Zie Een implementatie wijzigen om wijzigingen aan te brengen in uw implementatie.

Een implementatie bewaken met Azure CLI

Gebruik de opdracht az iot edge deployment show om de details van één implementatie weer te geven:

az iot edge deployment show --deployment-id [deployment id] --hub-name [hub name]

De opdracht implementatievoorstelling heeft de volgende parameters:

  • --deployment-id : de naam van de implementatie die bestaat in de IoT-hub. Vereiste parameter.
  • --hub-name : naam van de IoT-hub waarin de implementatie bestaat. De hub moet zich in het huidige abonnement bevinden. Overschakelen naar het gewenste abonnement met de opdracht az account set -s [subscription name]

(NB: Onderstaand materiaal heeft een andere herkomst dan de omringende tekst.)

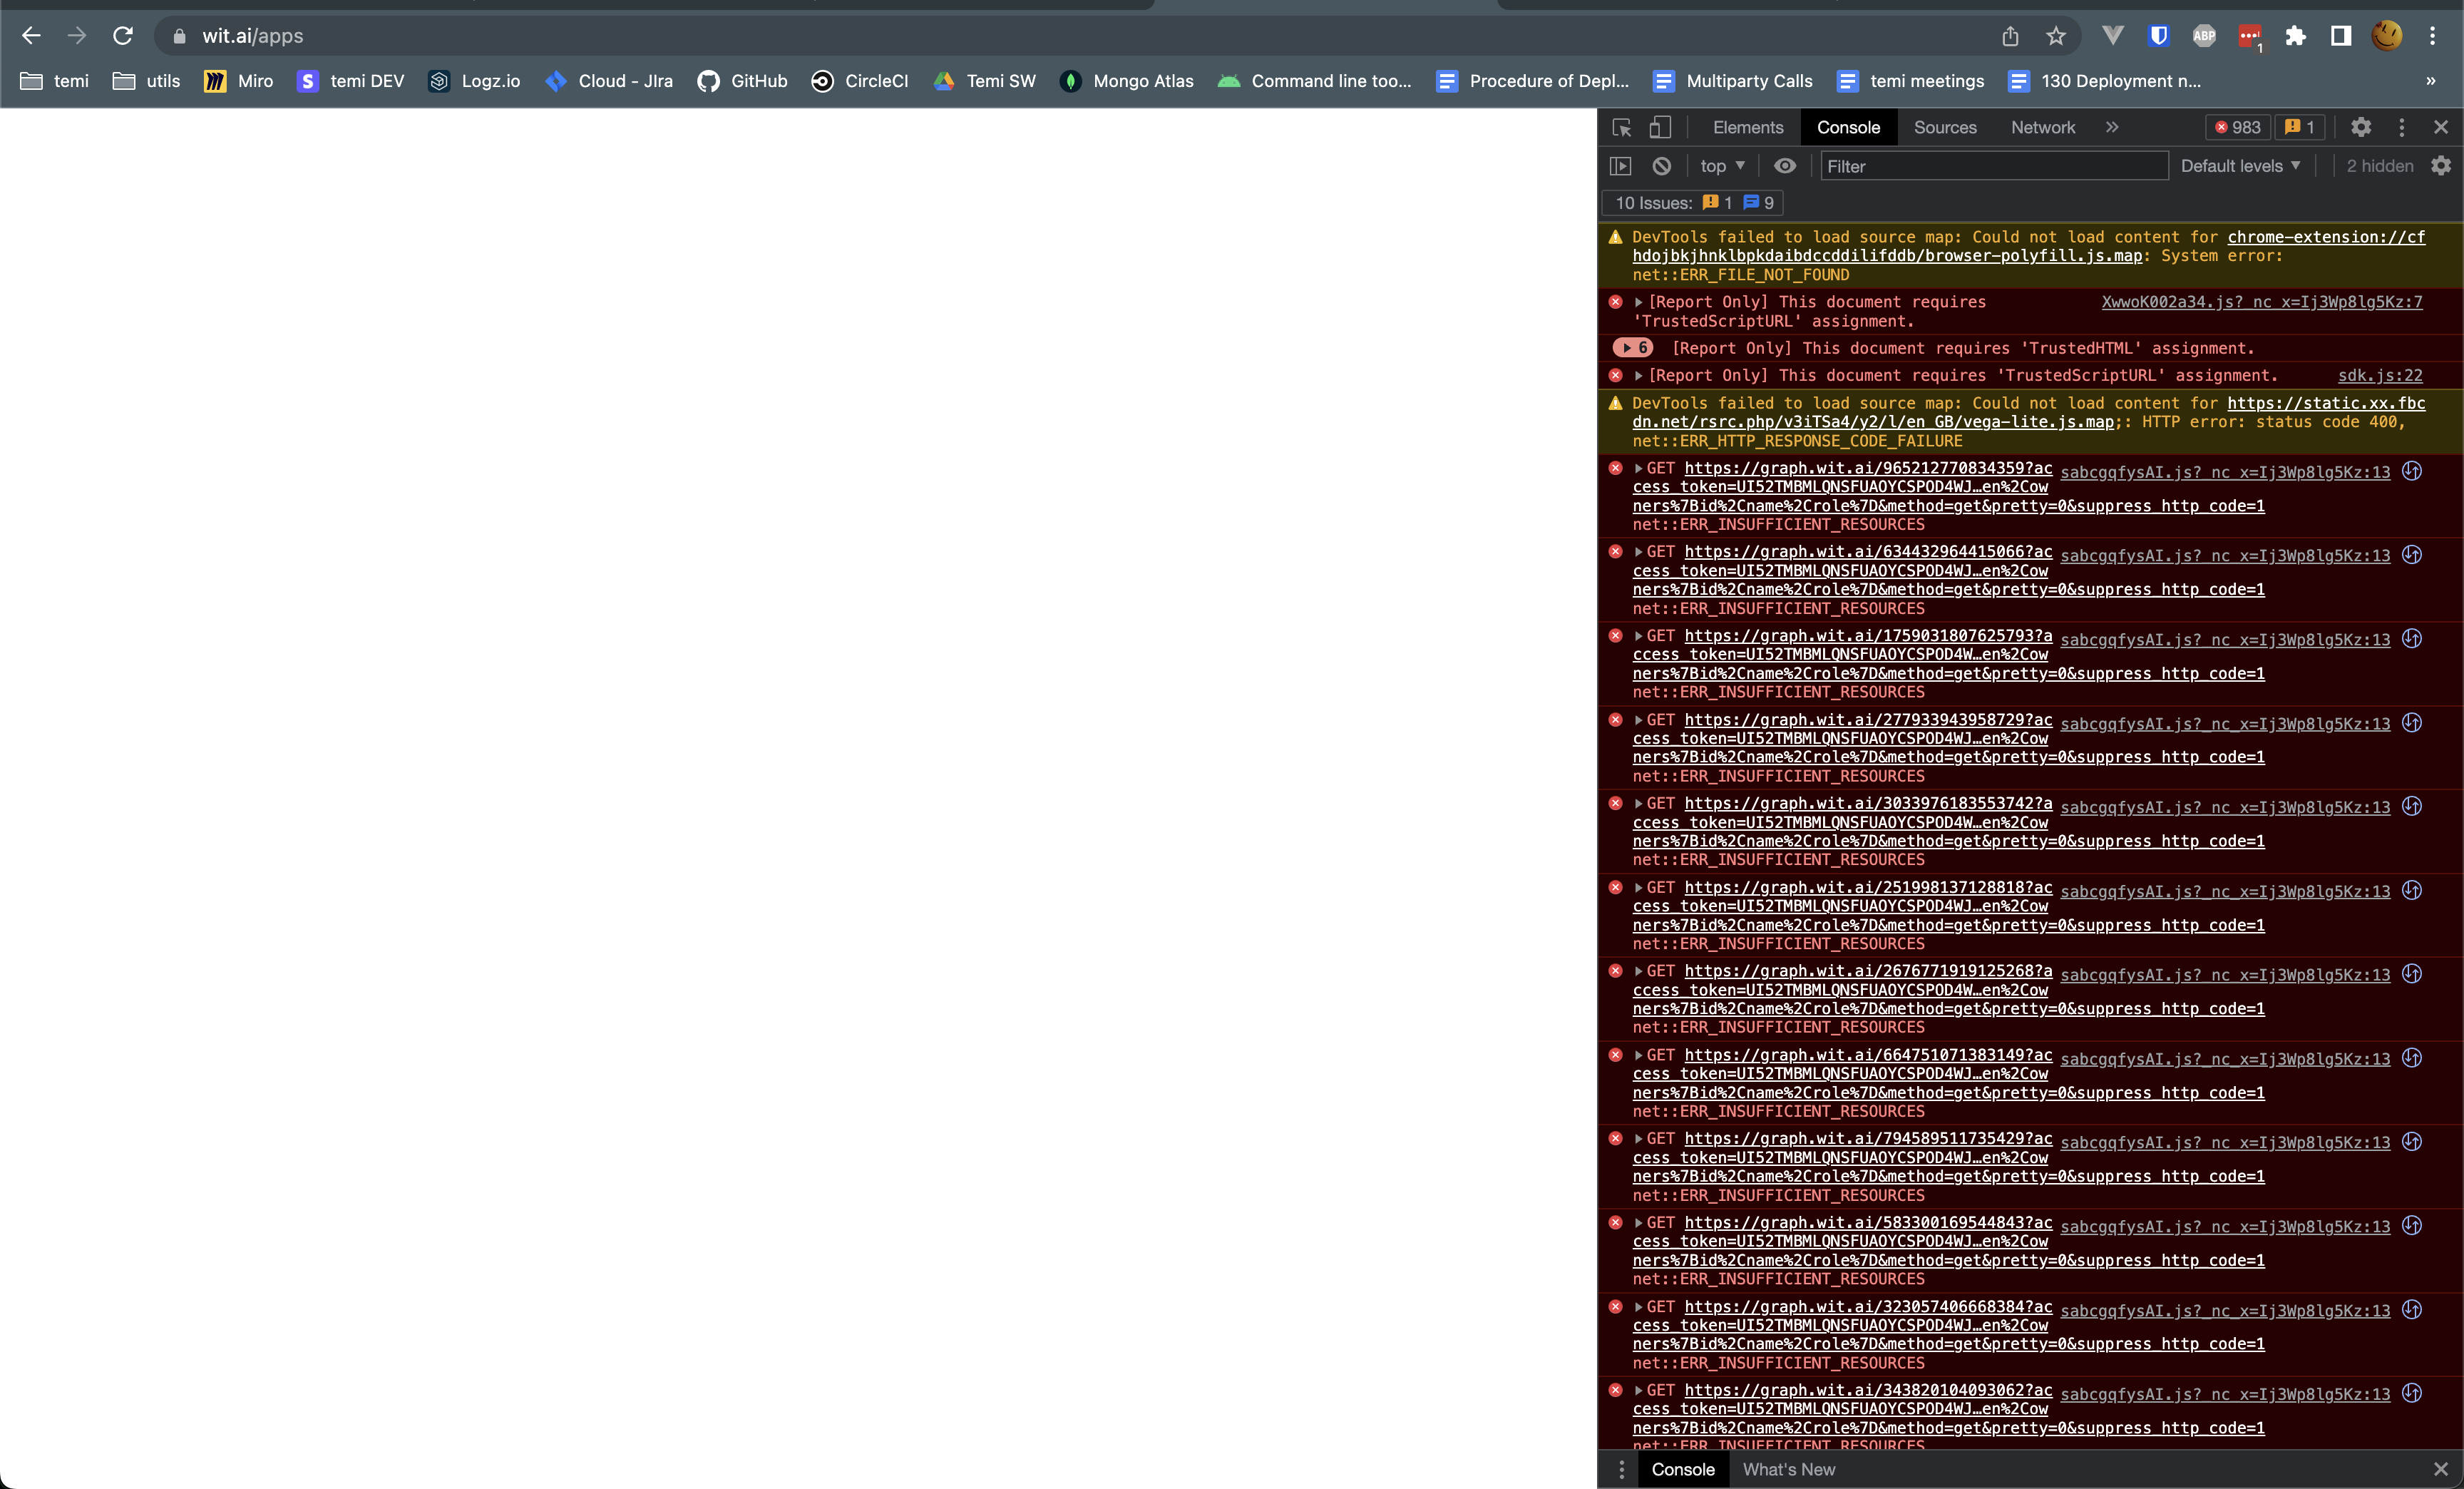This screenshot has width=2464, height=1489.
Task: Expand the group of 6 TrustedHTML messages
Action: 1633,348
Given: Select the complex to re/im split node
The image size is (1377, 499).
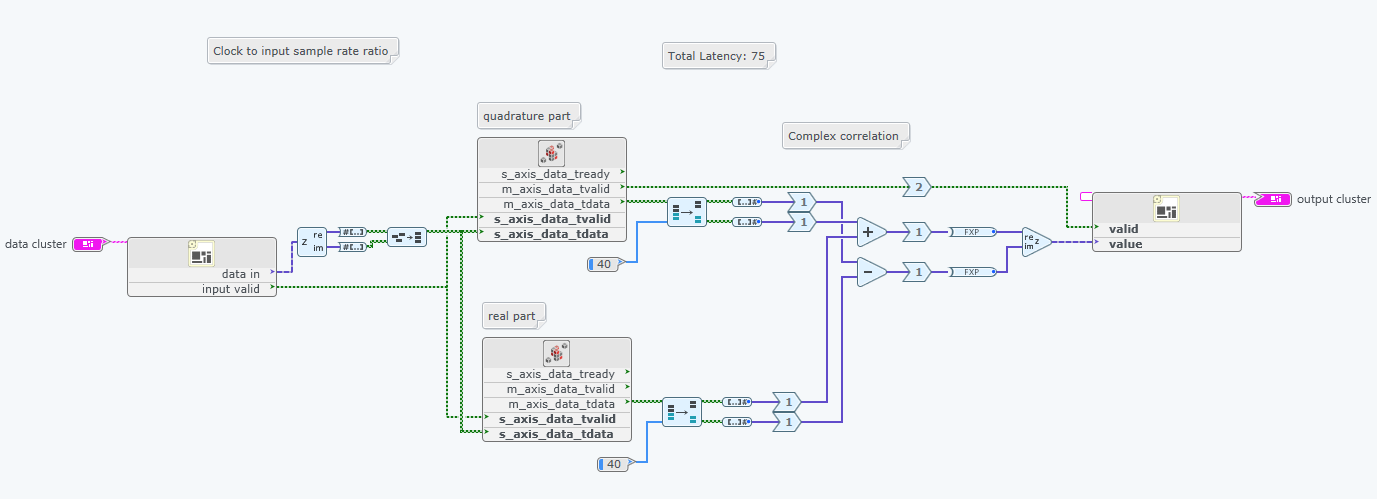Looking at the screenshot, I should click(x=311, y=241).
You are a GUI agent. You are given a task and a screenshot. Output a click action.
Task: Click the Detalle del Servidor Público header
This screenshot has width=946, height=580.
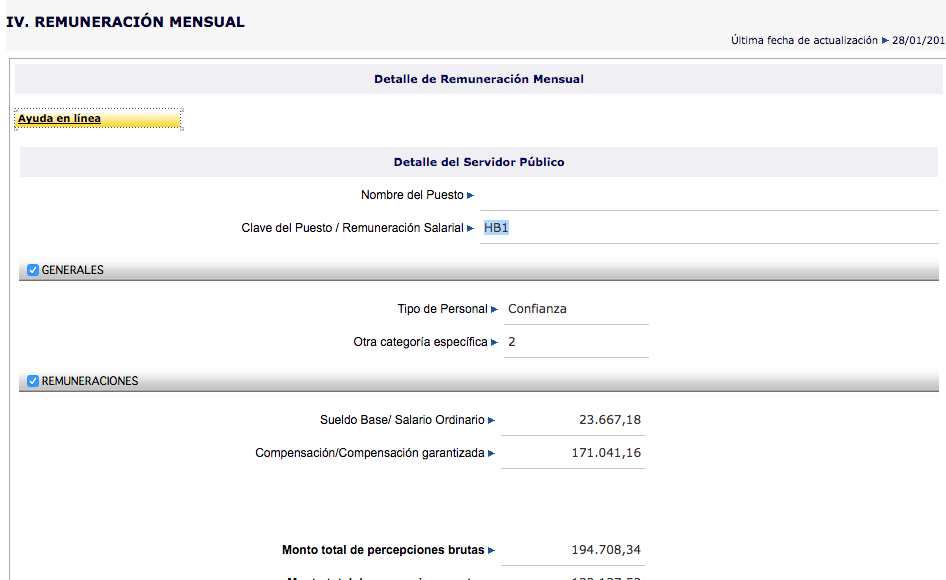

Inspecteer de implementatie in het opdrachtvenster. De eigenschap metrische gegevens bevat een telling voor elke metrische waarde die door elke hub wordt geëvalueerd:

  • targetedCount : een systeemmetriek waarmee het aantal apparaatdubbels in IoT Hub wordt opgegeven dat overeenkomt met de doelvoorwaarde.
  • appliedCount - Een systeemmetriek geeft het aantal apparaten aan waarop de implementatie-inhoud is toegepast op hun moduledubbels in IoT Hub.
  • reportedSuccessfulCount : een apparaatmetriek waarmee het aantal IoT Edge-apparaten wordt opgegeven in de implementatierapportage van de Runtime van de IoT Edge-client.
  • reportedFailedCount : een metrische apparaatwaarde die het aantal IoT Edge-apparaten in de implementatierapportagefout aangeeft vanuit de Runtime van de IoT Edge-client.

U kunt een lijst met apparaat-id's of objecten voor elk van de metrische gegevens weergeven met de opdracht az iot edge deployment show-metric :

az iot edge deployment show-metric --deployment-id [deployment id] --metric-id [metric id] --hub-name [hub name]

Met de opdracht show-metric deployment worden de volgende parameters gebruikt:

  • --deployment-id : de naam van de implementatie die bestaat in de IoT-hub.
  • --metric-id - De naam van de metrische waarde waarvoor u de lijst met apparaat-id's wilt zien, bijvoorbeeld reportedFailedCount.
  • --hub-name : naam van de IoT-hub waarin de implementatie bestaat. De hub moet zich in het huidige abonnement bevinden. Schakel over naar het gewenste abonnement met de opdracht az account set -s [subscription name].

Zie Een implementatie wijzigen om wijzigingen aan te brengen in uw implementatie.

Volgende stappen

Meer informatie over het bewaken van moduledubbels, met name de IoT Edge Agent- en IoT Edge Hub-runtimemodules, voor de connectiviteit en status van uw IoT Edge-implementaties.